Si nos interrogamos a nosotros mismos sobre las incómodas preguntas acerca del origen de nuestro existir y el destino de nuestra vida, tendríamos que abrirnos a la transcendencia. Más allá de nuestro diario acontecer, hecho de gozos y dolores, de felicidad y sufrimiento, necesitamos un sentido para nuestra vida. Necesitamos la fe.

Preferimos la verdad a la mentira, la bondad a la maldad, el amor al odio, la belleza a la fealdad, aunque a veces optemos por la mentira, la maldad, el odio o la fealdad, si creemos que ello nos va a reportar algún placer y es que nuestra naturaleza está dañada por el mal, del que quisiéramos vernos libres.

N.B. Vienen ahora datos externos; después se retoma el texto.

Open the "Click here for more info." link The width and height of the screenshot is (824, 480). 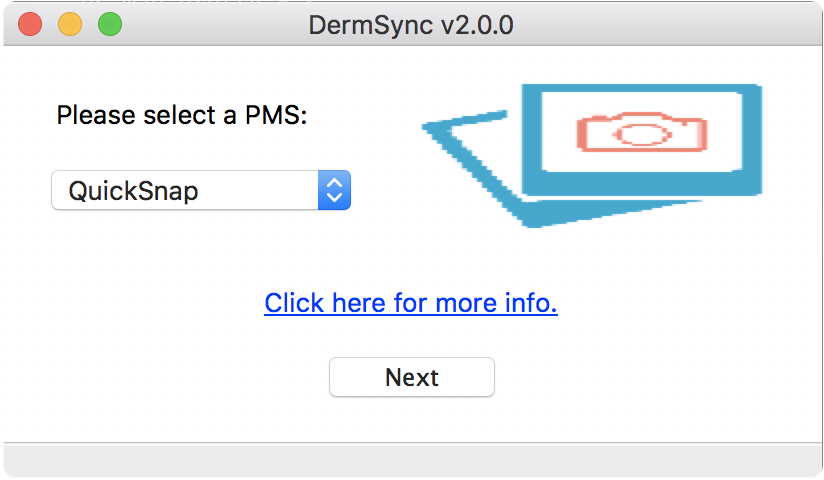click(411, 303)
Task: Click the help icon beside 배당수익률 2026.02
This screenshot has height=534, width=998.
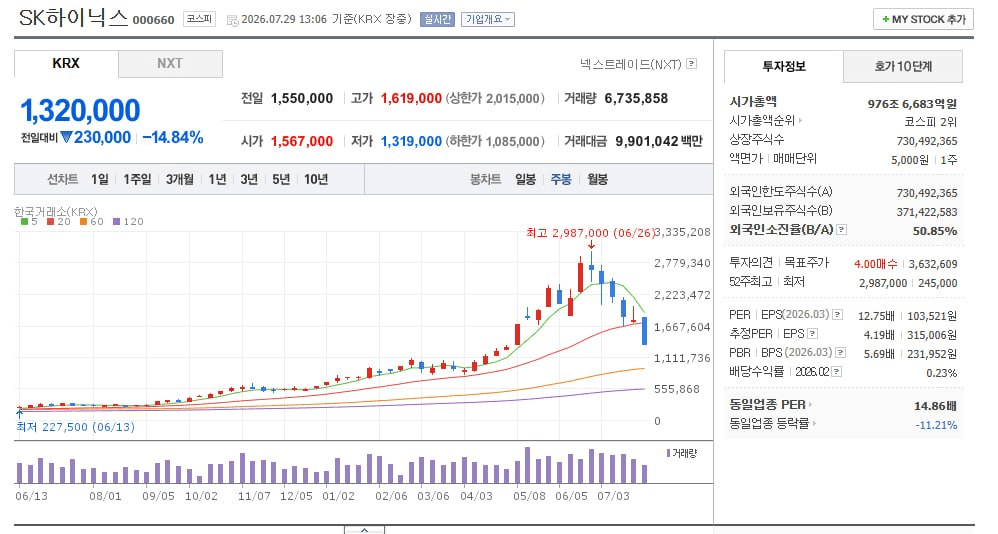Action: (836, 372)
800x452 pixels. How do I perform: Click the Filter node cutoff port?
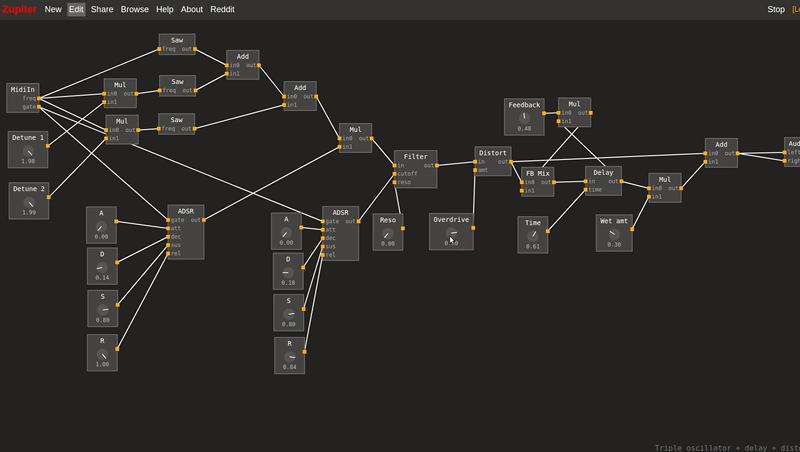coord(396,173)
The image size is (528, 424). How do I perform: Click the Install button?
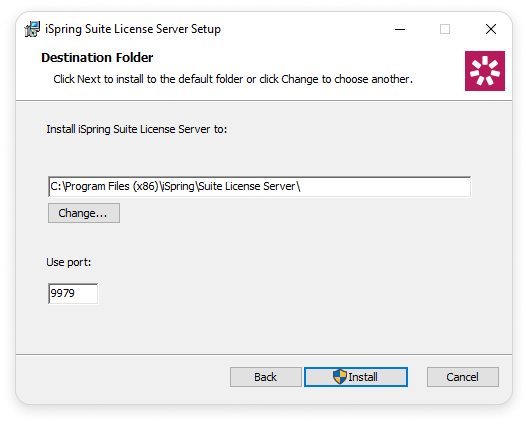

Encontrar el verdadero sentido de nuestra vida y vernos libres del mal, podemos conseguirlo mediante la fe en Jesús, Hijo de Dios, que irrumpe en la historia y con su vida, muerte y resurrección, nos incorpora a su propia vida, nos revela al Padre que nos ama y ordena a los que le siguen que difundan la buena noticia, el evangelio, a todo el mundo.

Pero muchos de los que nos decimos cristianos no evangelizamos a nadie. Se nos puede conocer por algunas actitudes ideológicas, algunas posturas políticas, por nuestras labores asistenciales o nuestras manifestaciones exteriores de religiosidad, pero no transmitimos el entusiasmo de sentirnos perdonados y salvados por Jesús, realmente vivo y presente en su Iglesia.

Están los que combaten la idea de Dios para afirmar al hombre como único responsable de su destino, están los que no quieren saber nada de Dios para no tener que convertirse y estamos los que hacemos poco o nada por anunciar a las personas que nos rodean la buena noticia de Jesús.

Ante una creciente descristianización de nuestra sociedad, es necesaria una nueva evangelización, pero para poder evangelizar necesitamos poner al día nuestra fe.

Benedicto XVI ha convocado el año de la fe para que los cristianos adormecidos, cómodos o indiferentes, acojamos y reavivemos el don de la fe que recibimos en la Iglesia, valioso regalo de Dios que no podemos desaprovechar.

Tenemos a nuestra disposición el Catecismo de la Iglesia Católica, el magnífico legado que nos dejó Juan Pablo II, para poner manos a la obra.